• _TASK INSTRUCTIONS_: Every line below from the one with "Viewport: 1703px width, 958px" through the one with "Click the 帮助 help button" is to be repeated exactly, with no picture among them.

• _GIVEN DATA_:
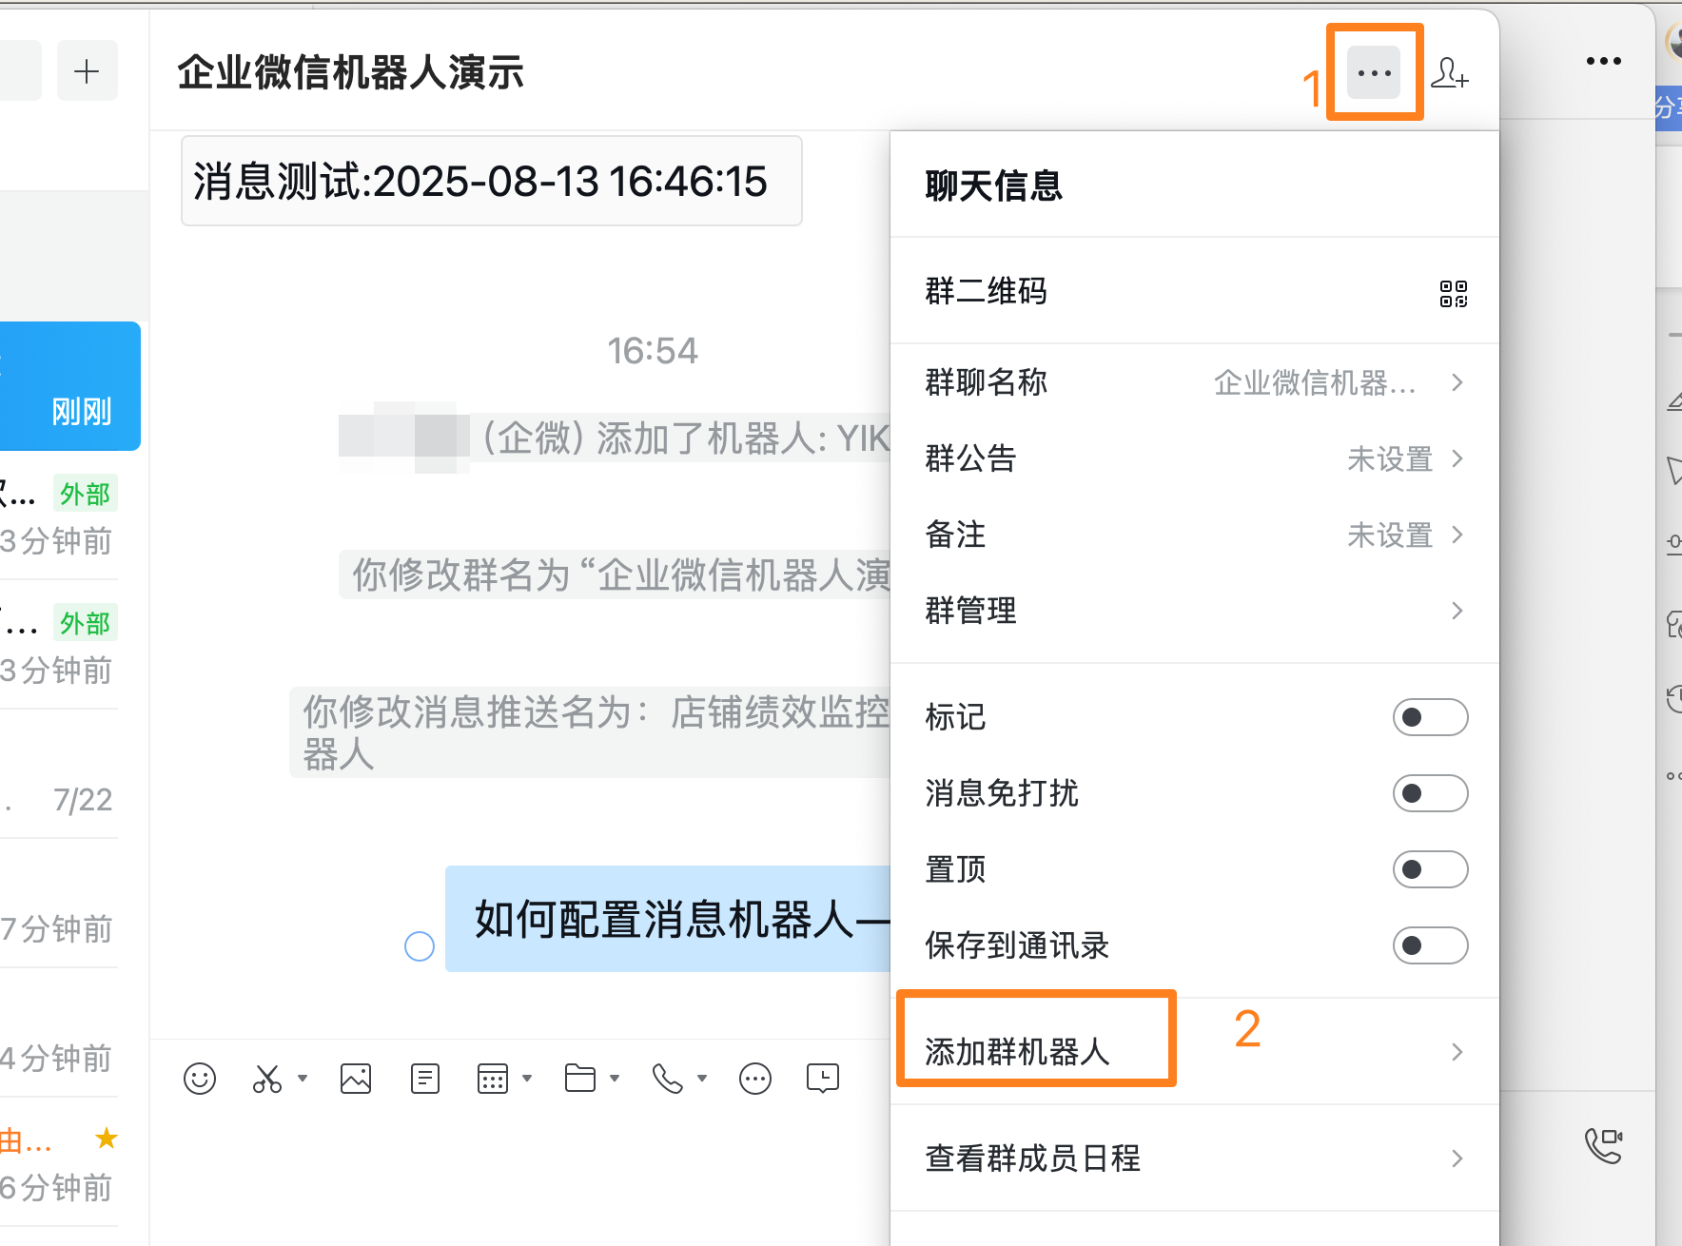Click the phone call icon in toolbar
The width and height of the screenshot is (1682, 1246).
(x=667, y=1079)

* * *

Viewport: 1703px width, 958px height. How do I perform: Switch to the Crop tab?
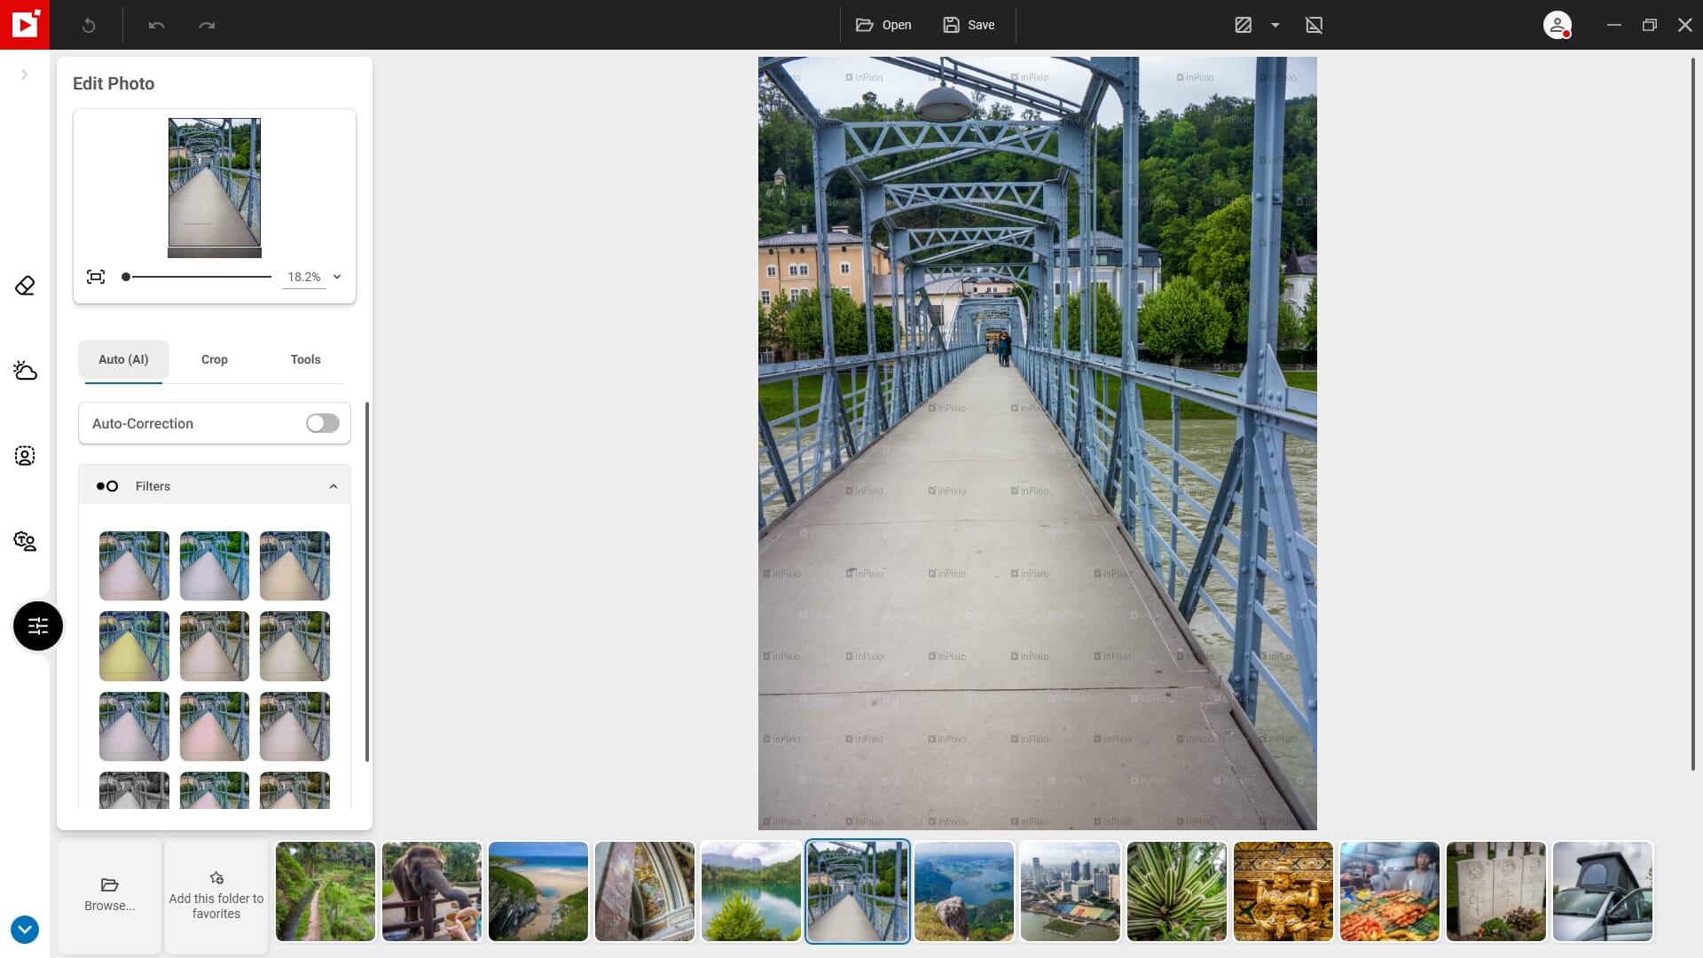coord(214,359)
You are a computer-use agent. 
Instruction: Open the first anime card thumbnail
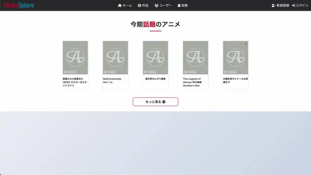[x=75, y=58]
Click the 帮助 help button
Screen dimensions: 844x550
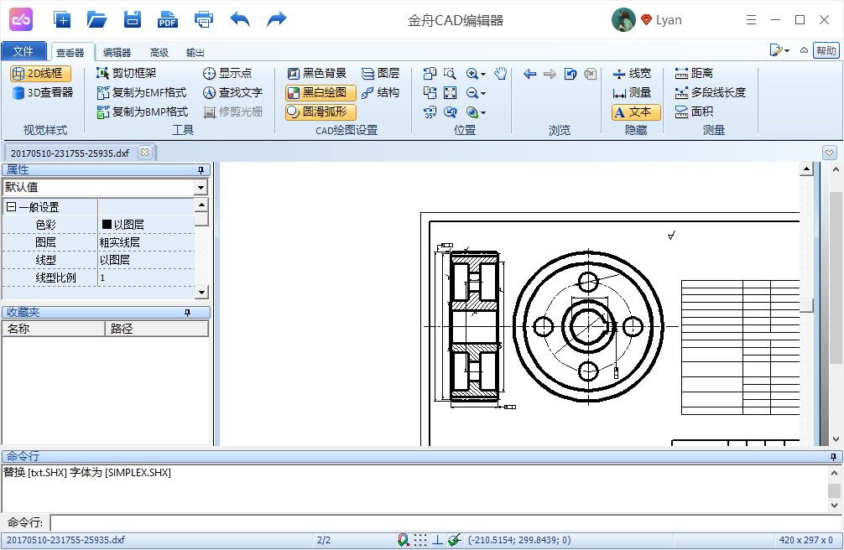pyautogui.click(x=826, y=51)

• _TASK SOLUTION_:
Viewport: 1703px width, 958px height. How do I perform: Switch to the Crop tab?
coord(214,359)
You are a computer-use agent. 
Instruction: Open the first anime card thumbnail
[x=75, y=58]
Click the 帮助 help button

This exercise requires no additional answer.